Afin d’établir une relation pérenne, l’association bénéficiaire se doit d’être proactive. À titre d’exemple, la Fondation Visio met un point d’honneur à établir chaque année un “état des lieux” pour expliquer à quelle étape du développement du projet elle se trouve. “Nous privilégions les partenariats avec les entreprises mécènes sur des projets opérationnels à court ou moyen terme afin qu’elles puissent rapidement voir les résultats de leur investissement”, reprend Pascale Humbert.

Fréquemment, les associations démarchent elles-mêmes les entreprises, et les relations ne sont pas forcément simples au départ. “Nous formons les associations pour qu’elles abordent au mieux leur relation avec l’entreprise, explique Charlotte Dekoker, déléguée générale d’Admical. Au sein des associations, les bénévoles sont souvent passionnés, mais avec une culture différente de celle de l’entreprise.
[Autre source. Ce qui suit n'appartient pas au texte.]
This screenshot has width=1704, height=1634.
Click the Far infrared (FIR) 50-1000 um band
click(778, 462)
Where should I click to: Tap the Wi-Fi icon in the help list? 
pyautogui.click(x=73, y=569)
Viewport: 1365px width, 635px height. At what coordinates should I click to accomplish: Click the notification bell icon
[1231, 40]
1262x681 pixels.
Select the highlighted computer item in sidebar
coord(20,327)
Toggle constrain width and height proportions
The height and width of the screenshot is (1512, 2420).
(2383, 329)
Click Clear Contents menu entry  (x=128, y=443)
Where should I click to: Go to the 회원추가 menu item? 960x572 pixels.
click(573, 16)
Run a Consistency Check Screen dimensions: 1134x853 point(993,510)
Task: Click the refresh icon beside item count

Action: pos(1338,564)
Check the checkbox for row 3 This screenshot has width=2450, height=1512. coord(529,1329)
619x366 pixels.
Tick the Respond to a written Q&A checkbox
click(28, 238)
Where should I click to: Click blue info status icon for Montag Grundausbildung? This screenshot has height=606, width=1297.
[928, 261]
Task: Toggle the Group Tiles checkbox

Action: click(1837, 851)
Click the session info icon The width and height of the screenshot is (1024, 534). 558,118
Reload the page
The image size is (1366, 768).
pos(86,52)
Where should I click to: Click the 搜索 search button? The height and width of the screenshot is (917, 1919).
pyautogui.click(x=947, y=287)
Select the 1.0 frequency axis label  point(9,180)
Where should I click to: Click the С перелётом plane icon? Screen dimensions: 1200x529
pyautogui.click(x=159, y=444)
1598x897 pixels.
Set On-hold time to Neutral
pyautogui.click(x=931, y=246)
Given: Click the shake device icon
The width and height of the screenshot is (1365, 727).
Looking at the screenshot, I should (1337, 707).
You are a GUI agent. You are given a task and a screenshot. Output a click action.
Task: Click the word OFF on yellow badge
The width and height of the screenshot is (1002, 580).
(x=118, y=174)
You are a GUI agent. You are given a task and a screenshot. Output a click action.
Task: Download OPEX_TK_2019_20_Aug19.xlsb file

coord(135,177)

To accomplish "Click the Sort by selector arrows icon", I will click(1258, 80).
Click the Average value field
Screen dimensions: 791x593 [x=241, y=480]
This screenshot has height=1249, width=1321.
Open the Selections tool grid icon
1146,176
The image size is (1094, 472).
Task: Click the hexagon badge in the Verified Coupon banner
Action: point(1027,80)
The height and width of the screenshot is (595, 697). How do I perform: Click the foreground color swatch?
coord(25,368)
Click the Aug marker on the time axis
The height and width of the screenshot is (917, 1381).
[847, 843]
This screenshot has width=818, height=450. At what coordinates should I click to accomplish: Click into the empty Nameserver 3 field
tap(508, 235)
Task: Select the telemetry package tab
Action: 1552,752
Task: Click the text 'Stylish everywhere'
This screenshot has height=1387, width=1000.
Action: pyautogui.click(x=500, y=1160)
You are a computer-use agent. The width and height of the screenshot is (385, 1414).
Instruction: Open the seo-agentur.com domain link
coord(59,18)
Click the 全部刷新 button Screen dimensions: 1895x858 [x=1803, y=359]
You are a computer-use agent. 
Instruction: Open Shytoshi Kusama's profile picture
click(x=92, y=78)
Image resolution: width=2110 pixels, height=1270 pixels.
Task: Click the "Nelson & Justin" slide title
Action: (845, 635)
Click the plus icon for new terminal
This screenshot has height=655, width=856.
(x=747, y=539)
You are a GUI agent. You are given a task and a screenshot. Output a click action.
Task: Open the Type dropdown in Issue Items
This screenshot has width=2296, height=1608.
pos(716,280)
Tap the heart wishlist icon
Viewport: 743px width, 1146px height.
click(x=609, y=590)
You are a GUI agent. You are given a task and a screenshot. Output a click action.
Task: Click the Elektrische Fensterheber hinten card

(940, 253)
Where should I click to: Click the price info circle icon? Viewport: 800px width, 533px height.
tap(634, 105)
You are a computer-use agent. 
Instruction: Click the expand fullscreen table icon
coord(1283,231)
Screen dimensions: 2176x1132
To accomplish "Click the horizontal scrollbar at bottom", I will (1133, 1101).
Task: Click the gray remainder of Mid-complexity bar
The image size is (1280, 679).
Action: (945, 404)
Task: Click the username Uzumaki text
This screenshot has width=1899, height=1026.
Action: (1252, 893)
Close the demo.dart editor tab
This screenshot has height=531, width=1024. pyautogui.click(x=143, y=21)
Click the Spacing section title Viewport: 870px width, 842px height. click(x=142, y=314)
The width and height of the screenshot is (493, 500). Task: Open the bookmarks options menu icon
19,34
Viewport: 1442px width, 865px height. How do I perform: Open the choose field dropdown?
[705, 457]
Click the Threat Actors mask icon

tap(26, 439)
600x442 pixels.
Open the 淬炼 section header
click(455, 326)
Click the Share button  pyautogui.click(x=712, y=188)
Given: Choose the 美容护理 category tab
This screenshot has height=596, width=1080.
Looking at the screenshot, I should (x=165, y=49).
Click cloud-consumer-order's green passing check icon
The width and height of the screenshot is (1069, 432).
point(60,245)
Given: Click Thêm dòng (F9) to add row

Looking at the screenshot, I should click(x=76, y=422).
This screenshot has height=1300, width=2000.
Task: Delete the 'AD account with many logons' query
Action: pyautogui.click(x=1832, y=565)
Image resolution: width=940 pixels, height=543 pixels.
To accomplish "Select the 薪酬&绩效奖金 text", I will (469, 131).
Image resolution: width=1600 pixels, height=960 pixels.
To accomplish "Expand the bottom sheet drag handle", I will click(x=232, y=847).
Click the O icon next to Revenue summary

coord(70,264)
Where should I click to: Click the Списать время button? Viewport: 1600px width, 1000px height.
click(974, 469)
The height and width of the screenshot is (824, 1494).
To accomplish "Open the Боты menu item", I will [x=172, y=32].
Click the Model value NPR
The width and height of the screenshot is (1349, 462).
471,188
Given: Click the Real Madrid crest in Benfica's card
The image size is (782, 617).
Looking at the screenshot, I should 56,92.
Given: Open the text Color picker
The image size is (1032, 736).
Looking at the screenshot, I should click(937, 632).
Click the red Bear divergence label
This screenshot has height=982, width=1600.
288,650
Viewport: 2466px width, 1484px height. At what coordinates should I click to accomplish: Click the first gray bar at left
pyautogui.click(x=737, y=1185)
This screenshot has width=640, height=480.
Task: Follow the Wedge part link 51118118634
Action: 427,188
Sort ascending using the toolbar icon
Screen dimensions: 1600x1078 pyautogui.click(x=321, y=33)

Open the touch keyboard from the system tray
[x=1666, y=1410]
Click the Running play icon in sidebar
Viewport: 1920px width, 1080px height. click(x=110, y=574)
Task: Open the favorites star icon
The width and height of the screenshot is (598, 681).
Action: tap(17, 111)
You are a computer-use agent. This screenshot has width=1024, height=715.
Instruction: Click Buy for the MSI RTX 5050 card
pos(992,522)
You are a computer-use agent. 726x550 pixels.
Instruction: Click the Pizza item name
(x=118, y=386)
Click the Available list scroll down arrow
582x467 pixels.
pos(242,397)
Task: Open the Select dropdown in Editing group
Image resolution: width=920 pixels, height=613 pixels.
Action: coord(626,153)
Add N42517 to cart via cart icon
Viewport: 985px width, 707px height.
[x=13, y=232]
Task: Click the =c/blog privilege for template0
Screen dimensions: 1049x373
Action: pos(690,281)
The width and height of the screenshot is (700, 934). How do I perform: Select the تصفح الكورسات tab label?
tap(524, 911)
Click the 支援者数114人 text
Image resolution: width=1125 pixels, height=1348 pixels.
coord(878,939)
La présence d’une personne au sein de l’association habituée au monde de l’entreprise possédant certaines compétences en termes de communication et de négociation, est essentielle. Celle-ci doit par exemple savoir pitcher un projet en deux minutes.”

Association et entreprise, deux cultures à marier
Dans le cadre du mécénat d’entreprise, le choix des associations est primordial, nécessitant la définition de critères de sélection. L’entreprise doit se montrer vigilante sur la santé financière et le sérieux de l’association. Dans certains cas, le processus démarre de façon quelque peu artisanale, mais se professionnalise et se structure par la suite. La relation devra être cadrée, notamment par le biais d’une convention de mécénat, laquelle précisera quels sont les retours attendus en termes d’information ou les modalités d’implication des collaborateurs. “Notre objectif est de s’accorder sur des partenariats d’une durée minimale de trois années, ce qui laisse le temps d’apprendre à se connaître et chaque année d’aller un peu plus loin”, précise Pascale Humbert, responsable du mécénat de la Fondation Visio.
En France, le mécénat représente 3,5 Mde par an. Ce montant global équivaut à 0,17 % du PIB en France, contre 0,1 % aux États-Unis.
Par ailleurs, plus de 80 % des entreprises souhaitent poursuivre l’année qui vient leur engagement dans le domaine du mécénat, voire l’augmenter.